Sharp van der Corput estimates and minimal divided differences
Keith Rogers
TL;DR
This work establishes sharp constants in sublevel set estimates and van der Corput-type lemmas for oscillatory integrals. It introduces a sharp $C_n=(n!2^{2n-1})^{1/n}$ bound for sublevel sets under $|f^{(n)}|\ge\lambda$, derived via Chebyshev polynomials and a complex mean-value framework, and proves the Chebyshev extrema uniquely minimize nth divided differences.

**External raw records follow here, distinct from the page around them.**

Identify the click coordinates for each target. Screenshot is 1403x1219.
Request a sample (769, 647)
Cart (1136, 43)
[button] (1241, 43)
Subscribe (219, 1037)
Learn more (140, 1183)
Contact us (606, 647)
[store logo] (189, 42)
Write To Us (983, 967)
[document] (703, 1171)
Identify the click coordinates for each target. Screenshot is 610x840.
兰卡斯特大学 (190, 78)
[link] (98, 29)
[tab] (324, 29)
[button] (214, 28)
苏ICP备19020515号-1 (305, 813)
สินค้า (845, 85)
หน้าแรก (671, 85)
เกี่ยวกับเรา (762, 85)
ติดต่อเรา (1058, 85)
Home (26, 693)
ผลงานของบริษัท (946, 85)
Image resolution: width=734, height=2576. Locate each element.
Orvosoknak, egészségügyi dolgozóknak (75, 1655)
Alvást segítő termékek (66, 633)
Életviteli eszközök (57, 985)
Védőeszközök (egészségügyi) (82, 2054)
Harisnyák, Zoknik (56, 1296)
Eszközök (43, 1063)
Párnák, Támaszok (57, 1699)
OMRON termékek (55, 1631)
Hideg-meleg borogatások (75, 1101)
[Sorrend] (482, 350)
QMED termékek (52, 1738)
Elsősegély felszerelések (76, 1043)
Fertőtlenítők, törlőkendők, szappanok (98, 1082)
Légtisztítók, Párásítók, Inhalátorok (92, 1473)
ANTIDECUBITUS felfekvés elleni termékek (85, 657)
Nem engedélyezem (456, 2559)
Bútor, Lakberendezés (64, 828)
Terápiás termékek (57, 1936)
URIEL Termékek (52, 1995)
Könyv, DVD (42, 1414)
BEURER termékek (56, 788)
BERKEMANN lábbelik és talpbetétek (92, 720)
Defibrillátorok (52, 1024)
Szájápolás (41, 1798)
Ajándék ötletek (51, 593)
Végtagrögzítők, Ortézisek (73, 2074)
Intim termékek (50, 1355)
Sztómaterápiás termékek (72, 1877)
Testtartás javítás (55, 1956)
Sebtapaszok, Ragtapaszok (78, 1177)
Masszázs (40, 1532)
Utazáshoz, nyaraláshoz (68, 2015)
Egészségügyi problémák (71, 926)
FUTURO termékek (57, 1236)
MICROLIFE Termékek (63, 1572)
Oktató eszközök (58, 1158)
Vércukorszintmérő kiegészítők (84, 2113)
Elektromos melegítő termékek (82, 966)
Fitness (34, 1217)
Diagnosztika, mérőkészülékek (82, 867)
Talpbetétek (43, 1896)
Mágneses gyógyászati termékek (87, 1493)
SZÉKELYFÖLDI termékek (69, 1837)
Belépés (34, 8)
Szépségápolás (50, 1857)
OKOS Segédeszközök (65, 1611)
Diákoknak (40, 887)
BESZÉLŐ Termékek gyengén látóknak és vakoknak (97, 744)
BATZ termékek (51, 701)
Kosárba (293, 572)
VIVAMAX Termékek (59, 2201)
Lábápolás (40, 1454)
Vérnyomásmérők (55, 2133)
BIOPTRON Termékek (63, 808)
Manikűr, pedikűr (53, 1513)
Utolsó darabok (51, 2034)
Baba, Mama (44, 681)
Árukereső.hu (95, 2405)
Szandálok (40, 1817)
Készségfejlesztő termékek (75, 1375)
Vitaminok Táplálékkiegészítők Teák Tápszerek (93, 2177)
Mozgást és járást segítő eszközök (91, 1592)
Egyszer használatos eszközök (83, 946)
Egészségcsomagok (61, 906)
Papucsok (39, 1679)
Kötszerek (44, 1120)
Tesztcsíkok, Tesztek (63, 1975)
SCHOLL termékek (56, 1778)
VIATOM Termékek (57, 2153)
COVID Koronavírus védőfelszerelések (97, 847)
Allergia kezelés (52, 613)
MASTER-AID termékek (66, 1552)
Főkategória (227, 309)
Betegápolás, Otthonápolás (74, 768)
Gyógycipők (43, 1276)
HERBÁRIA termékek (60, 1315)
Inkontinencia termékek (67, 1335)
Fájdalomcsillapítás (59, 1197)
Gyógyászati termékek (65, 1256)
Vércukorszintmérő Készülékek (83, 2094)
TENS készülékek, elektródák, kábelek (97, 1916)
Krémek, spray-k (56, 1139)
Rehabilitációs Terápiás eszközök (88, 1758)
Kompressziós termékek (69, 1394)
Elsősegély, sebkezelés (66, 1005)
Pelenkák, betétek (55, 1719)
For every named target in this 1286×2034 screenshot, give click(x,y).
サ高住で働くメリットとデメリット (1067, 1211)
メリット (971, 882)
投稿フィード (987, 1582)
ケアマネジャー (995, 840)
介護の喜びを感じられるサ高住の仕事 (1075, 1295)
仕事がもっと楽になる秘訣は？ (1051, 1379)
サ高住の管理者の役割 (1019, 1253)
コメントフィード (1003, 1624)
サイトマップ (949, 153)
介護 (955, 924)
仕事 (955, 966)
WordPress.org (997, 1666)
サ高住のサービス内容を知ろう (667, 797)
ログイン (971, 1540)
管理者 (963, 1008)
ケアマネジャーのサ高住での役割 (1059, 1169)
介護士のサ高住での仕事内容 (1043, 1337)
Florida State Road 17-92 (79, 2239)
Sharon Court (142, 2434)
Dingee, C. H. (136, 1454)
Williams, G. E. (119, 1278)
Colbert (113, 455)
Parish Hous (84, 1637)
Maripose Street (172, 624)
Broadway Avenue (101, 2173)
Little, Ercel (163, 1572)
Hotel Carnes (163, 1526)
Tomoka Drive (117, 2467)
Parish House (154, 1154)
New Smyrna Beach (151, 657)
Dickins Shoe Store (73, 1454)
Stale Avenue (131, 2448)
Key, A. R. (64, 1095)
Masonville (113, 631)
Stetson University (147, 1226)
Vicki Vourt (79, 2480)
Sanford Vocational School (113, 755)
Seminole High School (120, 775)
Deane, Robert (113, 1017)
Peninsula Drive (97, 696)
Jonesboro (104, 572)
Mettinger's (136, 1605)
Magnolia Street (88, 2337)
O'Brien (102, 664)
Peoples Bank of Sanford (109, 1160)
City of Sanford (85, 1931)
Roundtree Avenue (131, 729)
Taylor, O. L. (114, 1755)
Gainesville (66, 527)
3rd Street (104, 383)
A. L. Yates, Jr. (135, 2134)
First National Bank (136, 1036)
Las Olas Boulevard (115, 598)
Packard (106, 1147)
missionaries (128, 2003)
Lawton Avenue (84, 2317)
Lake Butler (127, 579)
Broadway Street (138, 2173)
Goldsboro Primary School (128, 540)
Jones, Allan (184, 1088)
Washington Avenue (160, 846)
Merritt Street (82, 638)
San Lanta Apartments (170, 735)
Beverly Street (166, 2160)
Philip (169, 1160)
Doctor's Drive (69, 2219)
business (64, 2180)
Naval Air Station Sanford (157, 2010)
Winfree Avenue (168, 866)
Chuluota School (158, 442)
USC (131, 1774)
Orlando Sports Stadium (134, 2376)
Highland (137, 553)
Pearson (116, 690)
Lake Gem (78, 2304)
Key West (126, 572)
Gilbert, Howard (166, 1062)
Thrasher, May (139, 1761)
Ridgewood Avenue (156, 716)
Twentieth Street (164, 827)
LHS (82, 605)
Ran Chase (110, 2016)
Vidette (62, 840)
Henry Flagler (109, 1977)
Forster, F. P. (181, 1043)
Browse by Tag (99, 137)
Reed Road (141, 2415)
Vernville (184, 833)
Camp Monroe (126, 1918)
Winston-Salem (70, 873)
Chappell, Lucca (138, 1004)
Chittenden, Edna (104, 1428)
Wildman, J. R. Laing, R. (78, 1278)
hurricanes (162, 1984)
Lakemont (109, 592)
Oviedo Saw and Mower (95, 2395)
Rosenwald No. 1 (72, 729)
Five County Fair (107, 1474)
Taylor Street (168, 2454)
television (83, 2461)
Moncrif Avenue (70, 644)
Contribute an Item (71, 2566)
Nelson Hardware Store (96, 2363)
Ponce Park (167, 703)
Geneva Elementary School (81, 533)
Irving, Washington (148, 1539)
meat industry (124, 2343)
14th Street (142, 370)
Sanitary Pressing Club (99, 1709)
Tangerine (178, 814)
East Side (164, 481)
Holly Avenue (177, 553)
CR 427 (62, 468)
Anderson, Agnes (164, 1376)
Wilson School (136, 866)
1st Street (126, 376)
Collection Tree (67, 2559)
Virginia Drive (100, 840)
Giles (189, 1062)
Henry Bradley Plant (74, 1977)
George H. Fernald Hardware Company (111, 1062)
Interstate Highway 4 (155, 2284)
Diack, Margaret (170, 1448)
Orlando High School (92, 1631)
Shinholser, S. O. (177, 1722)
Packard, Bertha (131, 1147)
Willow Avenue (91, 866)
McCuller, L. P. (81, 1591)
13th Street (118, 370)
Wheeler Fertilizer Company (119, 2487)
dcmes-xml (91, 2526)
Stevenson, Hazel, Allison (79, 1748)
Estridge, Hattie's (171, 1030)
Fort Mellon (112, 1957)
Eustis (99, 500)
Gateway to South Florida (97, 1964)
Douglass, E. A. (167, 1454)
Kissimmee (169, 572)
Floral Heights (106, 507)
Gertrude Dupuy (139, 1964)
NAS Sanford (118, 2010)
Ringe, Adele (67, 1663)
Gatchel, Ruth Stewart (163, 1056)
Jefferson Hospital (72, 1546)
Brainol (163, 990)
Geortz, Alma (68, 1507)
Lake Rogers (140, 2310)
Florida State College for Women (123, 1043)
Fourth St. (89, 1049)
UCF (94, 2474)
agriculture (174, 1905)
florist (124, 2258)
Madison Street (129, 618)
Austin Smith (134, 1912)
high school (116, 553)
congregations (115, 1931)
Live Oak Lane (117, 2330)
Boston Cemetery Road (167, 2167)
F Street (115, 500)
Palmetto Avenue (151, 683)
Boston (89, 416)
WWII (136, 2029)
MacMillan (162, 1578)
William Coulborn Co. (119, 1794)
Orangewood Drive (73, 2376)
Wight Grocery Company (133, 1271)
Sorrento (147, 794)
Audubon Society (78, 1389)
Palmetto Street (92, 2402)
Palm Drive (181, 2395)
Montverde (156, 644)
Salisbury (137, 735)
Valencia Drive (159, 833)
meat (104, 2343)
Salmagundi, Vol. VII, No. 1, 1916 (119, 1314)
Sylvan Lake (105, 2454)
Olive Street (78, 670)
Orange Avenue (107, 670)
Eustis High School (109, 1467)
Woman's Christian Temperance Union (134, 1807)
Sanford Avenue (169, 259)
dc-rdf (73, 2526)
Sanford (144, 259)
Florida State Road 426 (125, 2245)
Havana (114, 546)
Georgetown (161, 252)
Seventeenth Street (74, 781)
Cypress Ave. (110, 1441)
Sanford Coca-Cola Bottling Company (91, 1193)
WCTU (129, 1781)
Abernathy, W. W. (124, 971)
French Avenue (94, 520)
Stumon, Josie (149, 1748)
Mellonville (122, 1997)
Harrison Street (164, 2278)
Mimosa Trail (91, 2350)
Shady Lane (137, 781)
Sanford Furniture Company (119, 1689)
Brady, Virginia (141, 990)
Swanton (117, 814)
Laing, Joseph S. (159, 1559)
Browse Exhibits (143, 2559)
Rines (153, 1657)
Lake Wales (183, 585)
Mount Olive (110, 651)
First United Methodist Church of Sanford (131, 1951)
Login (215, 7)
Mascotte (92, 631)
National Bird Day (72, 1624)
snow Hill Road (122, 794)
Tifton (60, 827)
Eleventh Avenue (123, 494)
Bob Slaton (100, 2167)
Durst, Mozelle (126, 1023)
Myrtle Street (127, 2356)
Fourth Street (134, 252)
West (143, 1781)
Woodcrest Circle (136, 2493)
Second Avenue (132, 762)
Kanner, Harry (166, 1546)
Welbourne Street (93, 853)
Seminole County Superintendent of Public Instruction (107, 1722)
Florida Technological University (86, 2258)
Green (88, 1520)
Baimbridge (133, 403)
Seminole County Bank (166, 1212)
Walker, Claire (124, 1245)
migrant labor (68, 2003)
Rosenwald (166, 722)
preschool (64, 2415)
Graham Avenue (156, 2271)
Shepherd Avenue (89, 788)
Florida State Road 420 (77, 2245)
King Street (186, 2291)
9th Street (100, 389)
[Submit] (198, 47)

A complex second mean-value theorem for integrals is developed, enabling precise oscillatory integral bounds such as $|\int_a^b e^{if(x)}dx|\le 2/\lambda$ when $f'\ge\lambda>0$, and related Fourier- transform estimates for increasing $f$. Finally, the van der Corput lemma is sharpened with asymptotically optimal constants $C_n\to 4/e$ as $n\to\infty$, with improved $n=2$ bounds and discussion of polynomial-phase scenarios, providing tighter, near-optimal oscillatory integral estimates useful in harmonic analysis.
Abstract
We find the nodes that minimise divided differences and use them to find the sharp constant in a sublevel set estimate. We also find the sharp constant in the first instance of the van der Corput Lemma using a complex mean value theorem for integrals. With these sharp bounds we improve the constant in the general van der Corput Lemma, so that it is asymptotically sharp.